- **What is being asked**
Determine how many lines in the records below contain "agent", then state that number alone.

- **Input for this task**
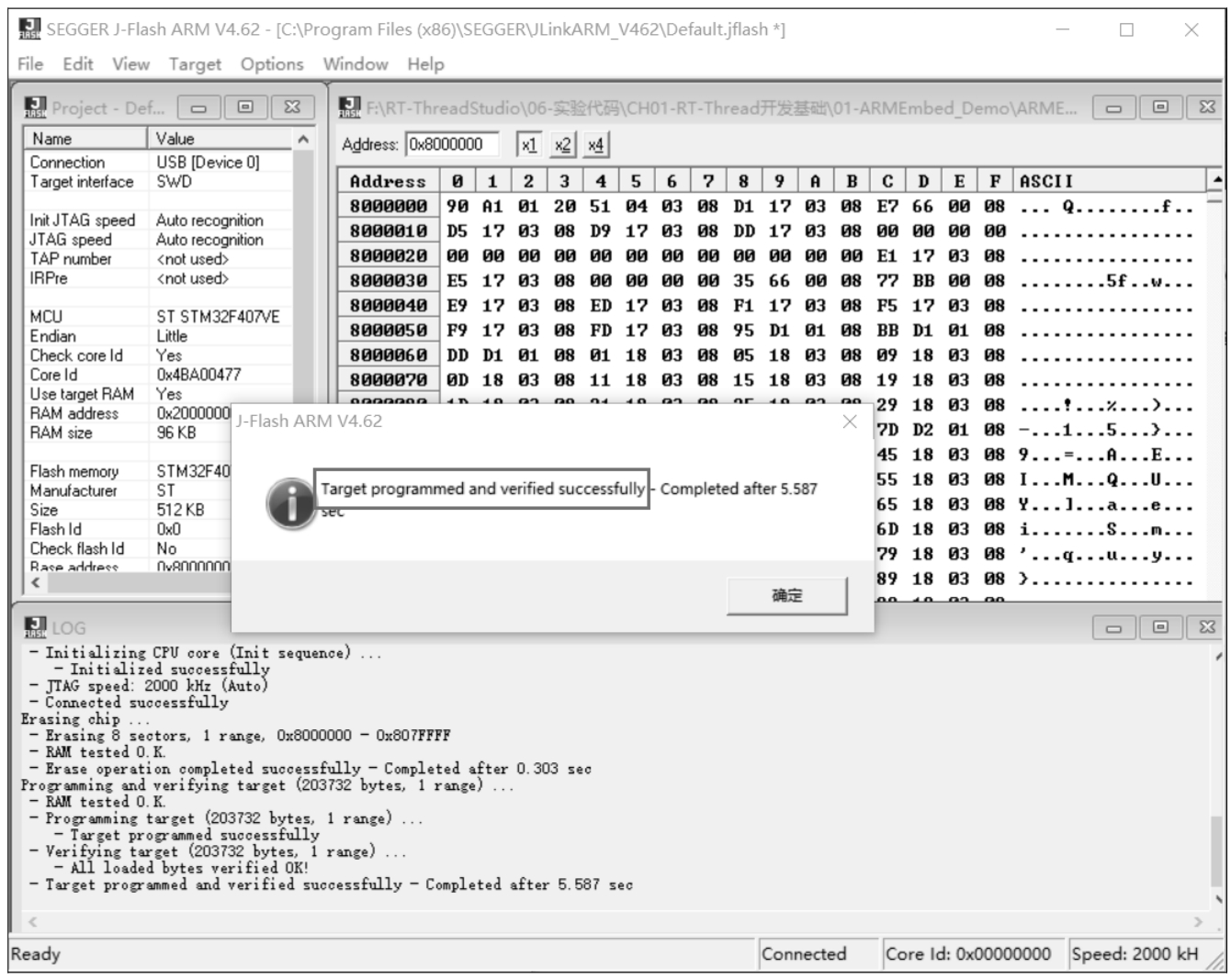Open the Target menu
The image size is (1231, 980).
195,64
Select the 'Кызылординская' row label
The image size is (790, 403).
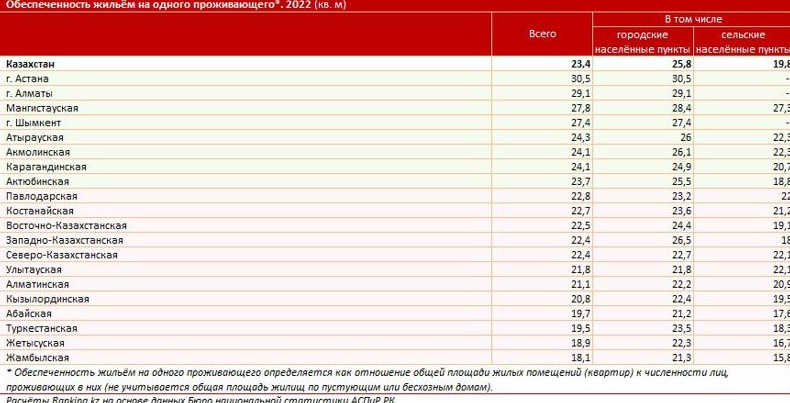point(47,299)
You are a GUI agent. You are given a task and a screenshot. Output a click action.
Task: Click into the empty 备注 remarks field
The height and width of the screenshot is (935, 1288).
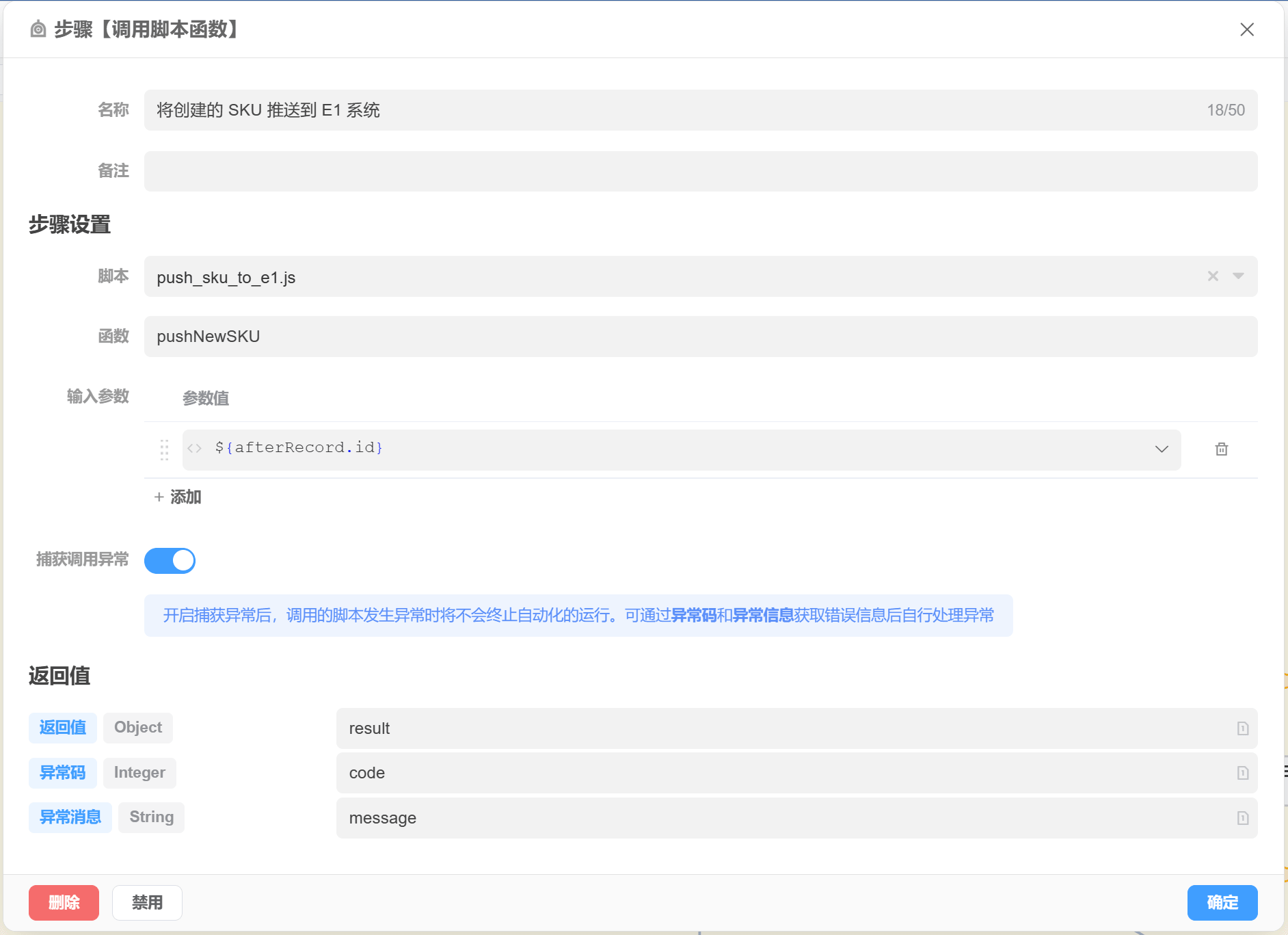click(700, 172)
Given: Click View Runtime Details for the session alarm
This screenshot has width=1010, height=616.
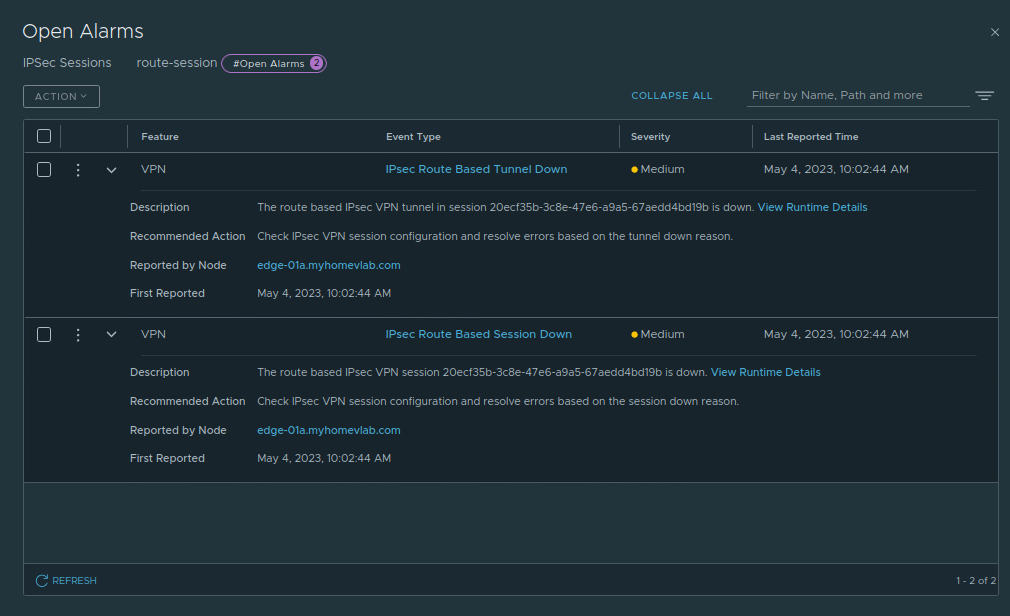Looking at the screenshot, I should (x=765, y=373).
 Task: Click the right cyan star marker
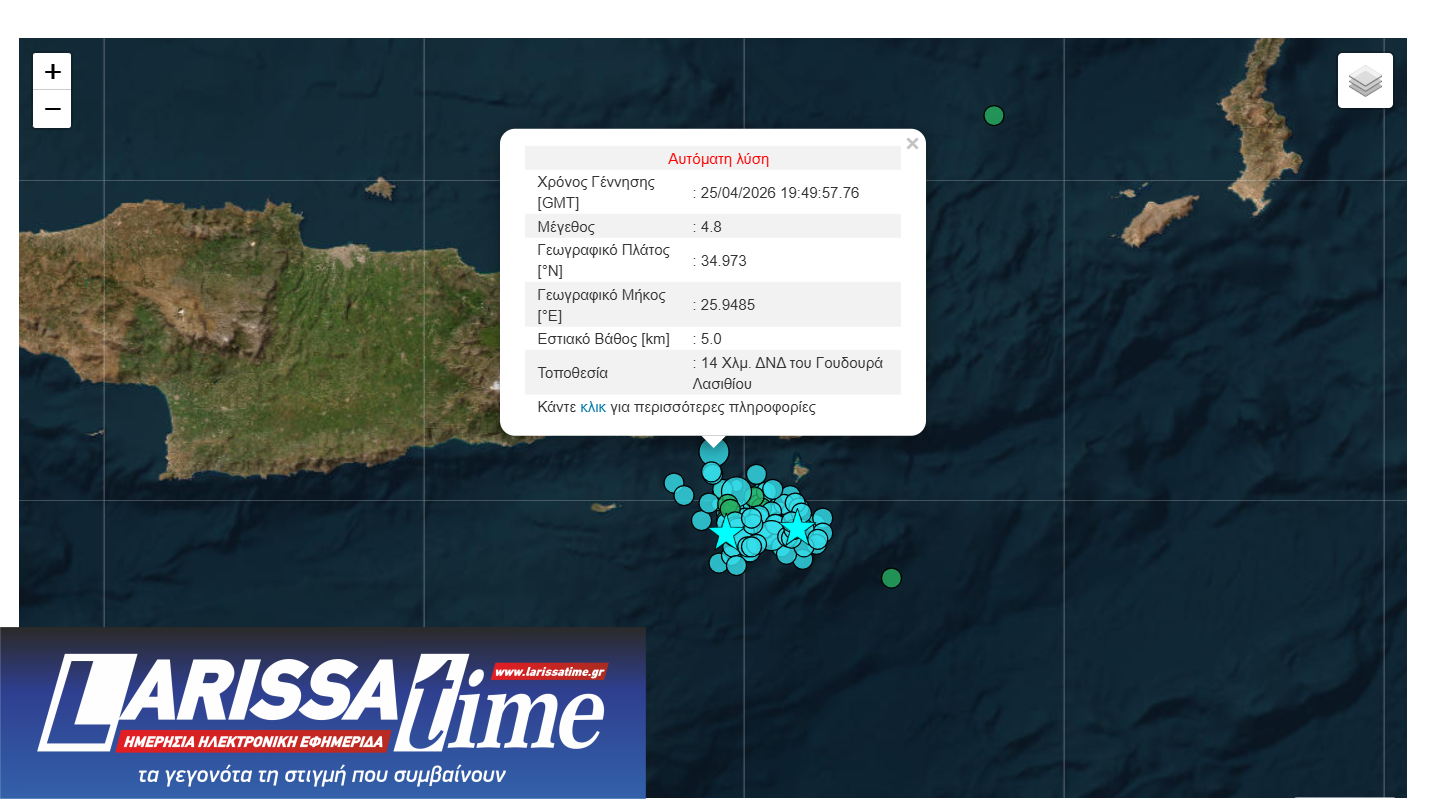click(797, 527)
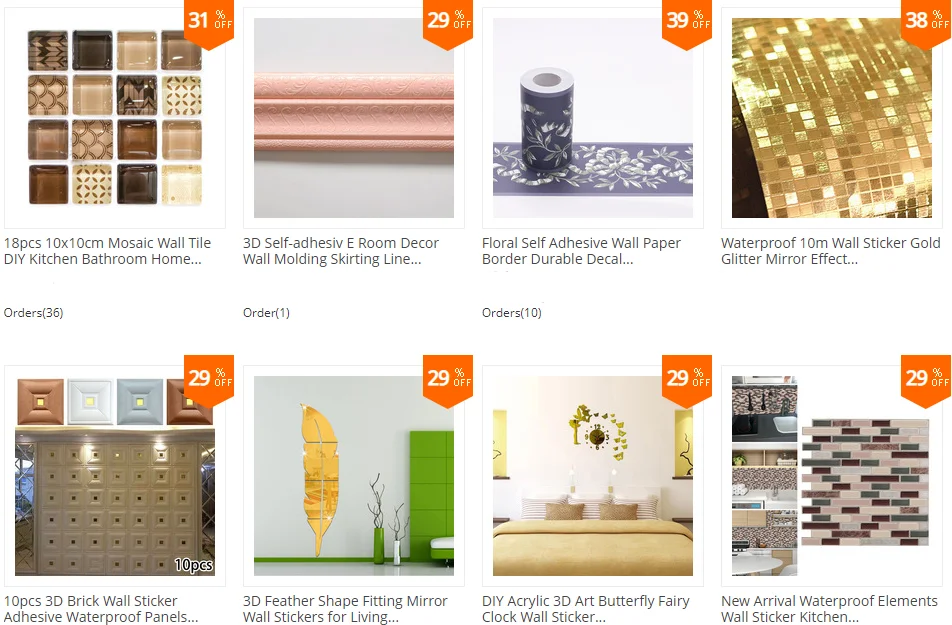The image size is (952, 625).
Task: Click the 39% OFF discount badge
Action: click(687, 22)
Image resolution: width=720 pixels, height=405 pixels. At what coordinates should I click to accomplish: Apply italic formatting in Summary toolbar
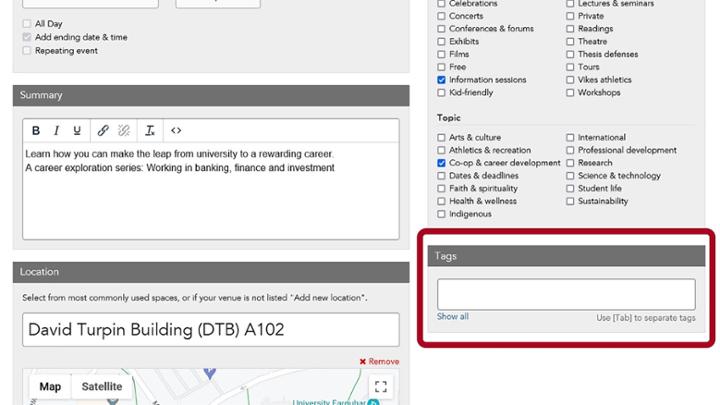pos(56,130)
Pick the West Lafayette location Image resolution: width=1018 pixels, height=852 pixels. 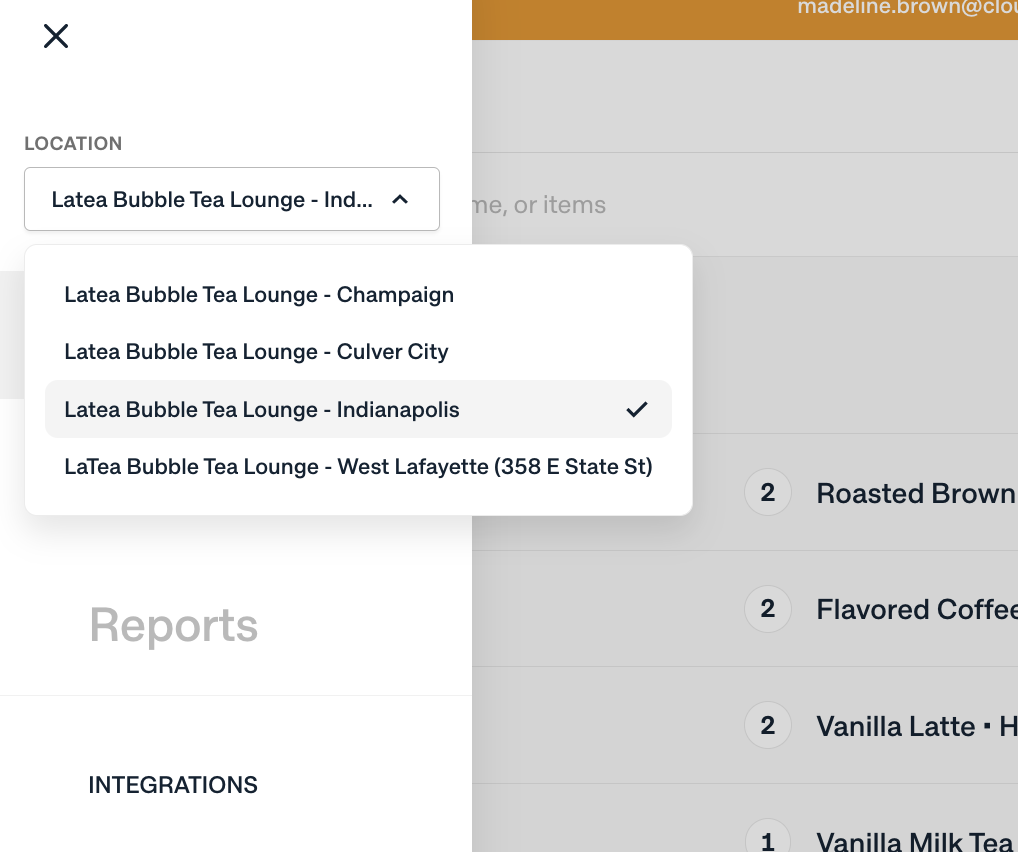click(x=358, y=466)
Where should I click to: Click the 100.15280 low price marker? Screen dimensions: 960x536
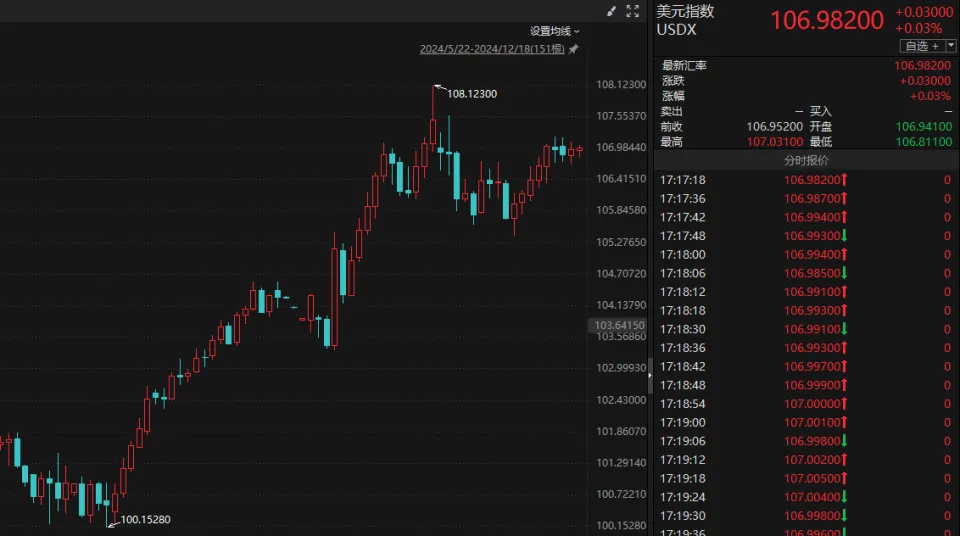point(144,520)
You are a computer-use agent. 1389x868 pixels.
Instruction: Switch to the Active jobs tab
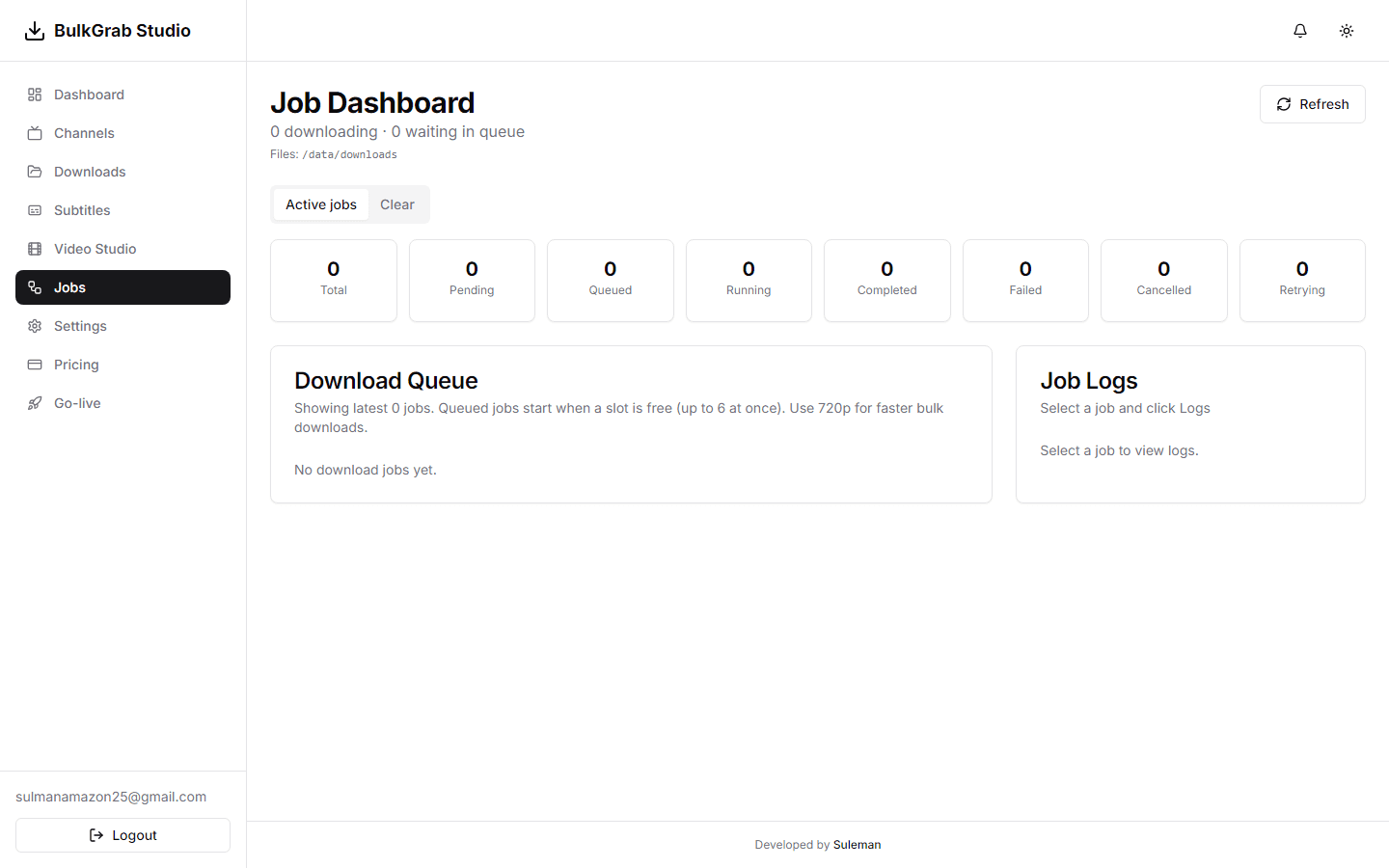[x=321, y=204]
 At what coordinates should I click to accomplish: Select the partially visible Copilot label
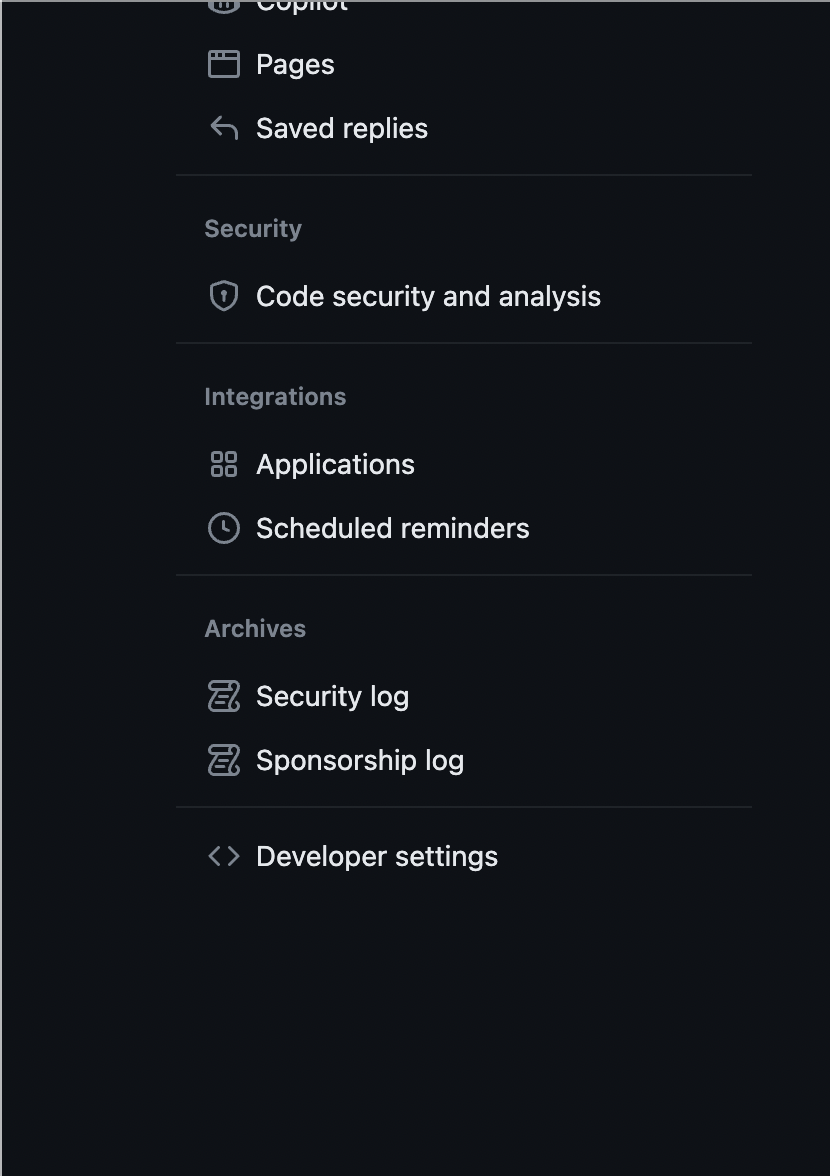302,6
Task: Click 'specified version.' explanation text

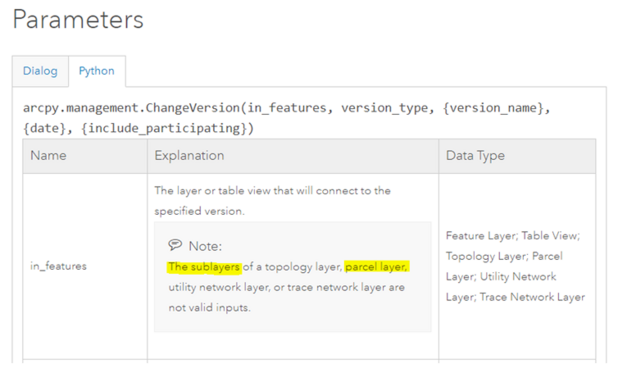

- **Reply to the task**
2